The cumulative tension and dread are also reasonably well managed in the first half of the film, and there are individual scenes of great brilliance. At one point, Sara goes snooping around the Academy, finding something genuinely shocking, the reveal of which is masterfully staged by Guadagnino and Mukdeeprom. Easily the best scene in the film is the one that so traumatised audiences at CinemaCon 2018. As Susie performs an especially energetic dance for Blanc in one room, unbeknownst to her, she is psychically linked to a dancer in another, and every movement of her body is manifested violently in the other room, with the other dancer being flung about like a rag doll. The scene is horrifically gruesome, with bones piercing through flesh, blood and urine flowing copiously, and limbs contorting into truly disturbing positions. What really sells the scene, however, is the combination of Fasano's brilliant intercutting (maintaining continuity of movement from room to room cannot have been easy), Damien Jalet's superb choreography, and the disturbing sound design by Frank Kruse and Markus Stemler (Cloud Atlas; In the Heart of the Sea; Assassin's Creed) contrasting the sharp snapping of breaking bones with the wetter sounds of those bones penetrating flesh.

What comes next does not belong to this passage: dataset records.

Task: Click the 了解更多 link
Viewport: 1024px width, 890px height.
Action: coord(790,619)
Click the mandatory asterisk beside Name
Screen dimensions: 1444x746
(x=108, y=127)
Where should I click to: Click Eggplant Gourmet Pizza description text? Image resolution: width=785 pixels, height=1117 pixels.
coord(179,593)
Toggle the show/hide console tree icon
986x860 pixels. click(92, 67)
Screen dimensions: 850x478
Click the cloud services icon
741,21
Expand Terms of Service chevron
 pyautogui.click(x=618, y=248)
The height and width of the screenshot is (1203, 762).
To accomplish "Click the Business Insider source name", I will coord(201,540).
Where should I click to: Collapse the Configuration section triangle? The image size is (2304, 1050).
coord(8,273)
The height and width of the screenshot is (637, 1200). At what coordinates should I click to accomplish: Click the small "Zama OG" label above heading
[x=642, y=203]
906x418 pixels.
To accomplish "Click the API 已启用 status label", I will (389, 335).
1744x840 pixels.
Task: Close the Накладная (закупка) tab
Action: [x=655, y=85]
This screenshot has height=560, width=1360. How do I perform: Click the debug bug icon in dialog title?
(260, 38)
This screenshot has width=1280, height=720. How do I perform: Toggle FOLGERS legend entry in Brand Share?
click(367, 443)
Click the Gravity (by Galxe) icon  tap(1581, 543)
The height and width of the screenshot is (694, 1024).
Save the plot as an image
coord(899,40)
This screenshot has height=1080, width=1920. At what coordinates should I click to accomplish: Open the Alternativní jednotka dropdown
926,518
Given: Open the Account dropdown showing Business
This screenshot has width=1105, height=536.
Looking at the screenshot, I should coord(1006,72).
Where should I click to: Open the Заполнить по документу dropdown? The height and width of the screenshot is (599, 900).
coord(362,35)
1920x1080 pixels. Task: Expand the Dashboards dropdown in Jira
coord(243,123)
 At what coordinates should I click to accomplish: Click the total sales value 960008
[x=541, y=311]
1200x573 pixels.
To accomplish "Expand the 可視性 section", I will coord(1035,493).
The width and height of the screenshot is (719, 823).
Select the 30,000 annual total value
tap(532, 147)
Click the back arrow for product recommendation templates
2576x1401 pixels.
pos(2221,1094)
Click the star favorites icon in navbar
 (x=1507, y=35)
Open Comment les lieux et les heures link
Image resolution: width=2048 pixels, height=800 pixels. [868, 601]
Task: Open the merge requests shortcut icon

Self-indulgent like little else I can think of, Suspiria is absolutely convinced of its own profundity. Far, far too long and far too self-serious, its themes and messages are poorly iterated, it's insanely dull for long periods, and it's badly unfocused. It's almost an hour longer than the original, and, honestly, it uses that hour to say precisely nothing of interest. The simple fact is that the slight story at the film's core (a coven of witches using a dance academy as a front) is unable to bear the massive weight of themes and narrative diversions heaped upon it; the vehicle just can't carry the message. Its politics are no more insightful than tabloid headlines, and serve only to detract from what is supposed to be the narrative's focus. Ultimately, it has little to say about femininity, feminism, political protest, the Holocaust, Cold War Germany, or World War II guilt, but it damn sure works hard to convince us it has a great deal to say about such topics. As cold as the Berlin winter it depicts, Suspiria is equal parts emotionless, mechanical, and dull.